* **Selected text**:

***

Understanding dog aggression
Dogs are faithful companion animals. Their willingness to defend us, our property and our resources may endear them to us but can, at times, make life difficult. On occasion dogs may display a growl, a lunge, a bite or even a full-scale dog attack. This behaviour then becomes a problem for owners and for society to deal with.
Aggression - a natural behaviour
Aggressive behaviour may help you defend your hard earned resources. It may help you protect your young. It may help you put up a fight when attacked by a predator. It will also help you kill in order to eat and survive. Therefore aggression is a successful evolutionary strategy and without some level of anger, we probably would not survive.
Aggression - a learned experience
Anger is a normal animal emotion but dogs may also learn how to behave in situations that they feel angry.
People often enjoy the protection of a dog. It can get complicated, however, when partners and friends can't even sit down on the sofa due to the dog!" Dr Jo
Causes of the aggression problem
Reason to bite: Negative experience
Some dogs may be aggressive because of negative experiences in the past. Often these traumatising events have occurred during puppyhood.
Reason to bite: Pain and illness
Medical conditions such as thyroid disorders, neurological problems, brain tumours and seizures can all be responsible for aggressive behaviour in dogs. These are impossible to diagnose at home, so must be ruled out at your vet clinic prior to any behavioural therapy taking place.

***

* **Supplied information**:
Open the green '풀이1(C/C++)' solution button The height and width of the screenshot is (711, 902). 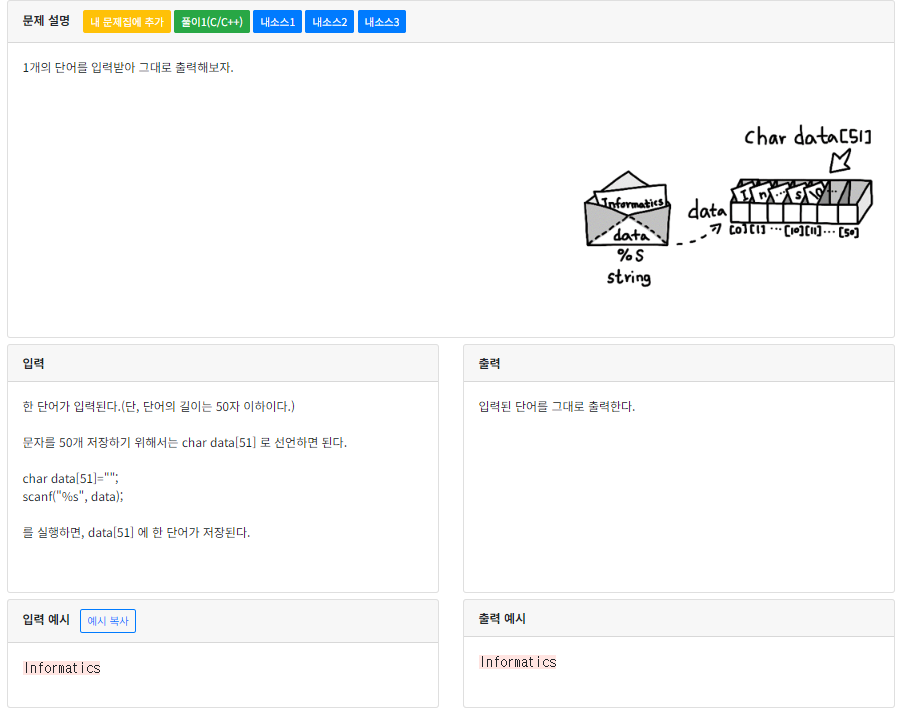211,21
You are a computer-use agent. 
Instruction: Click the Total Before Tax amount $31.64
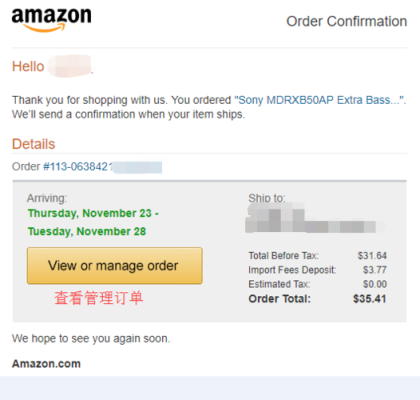click(x=372, y=256)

***

* **Set of tasks**:
**A.** Answer these questions about the dog aggression text:
(i) What four behaviors does it say dogs may display on occasion?
(ii) During what period have the traumatizing events behind some dogs' aggression often occurred?
(iii) Where must medical causes of aggression be ruled out before any behavioral therapy?
**B.** What does the dog aggression text say from "Understanding dog aggression" to "to deal with."? Extract that passage word for word.

* **List of answers**:
**A.**
(i) A growl, a lunge, a bite or a full-scale dog attack.
(ii) Puppyhood.
(iii) At the vet clinic.

**B.**
Understanding dog aggression
Dogs are faithful companion animals. Their willingness to defend us, our property and our resources may endear them to us but can, at times, make life difficult. On occasion dogs may display a growl, a lunge, a bite or even a full-scale dog attack. This behaviour then becomes a problem for owners and for society to deal with.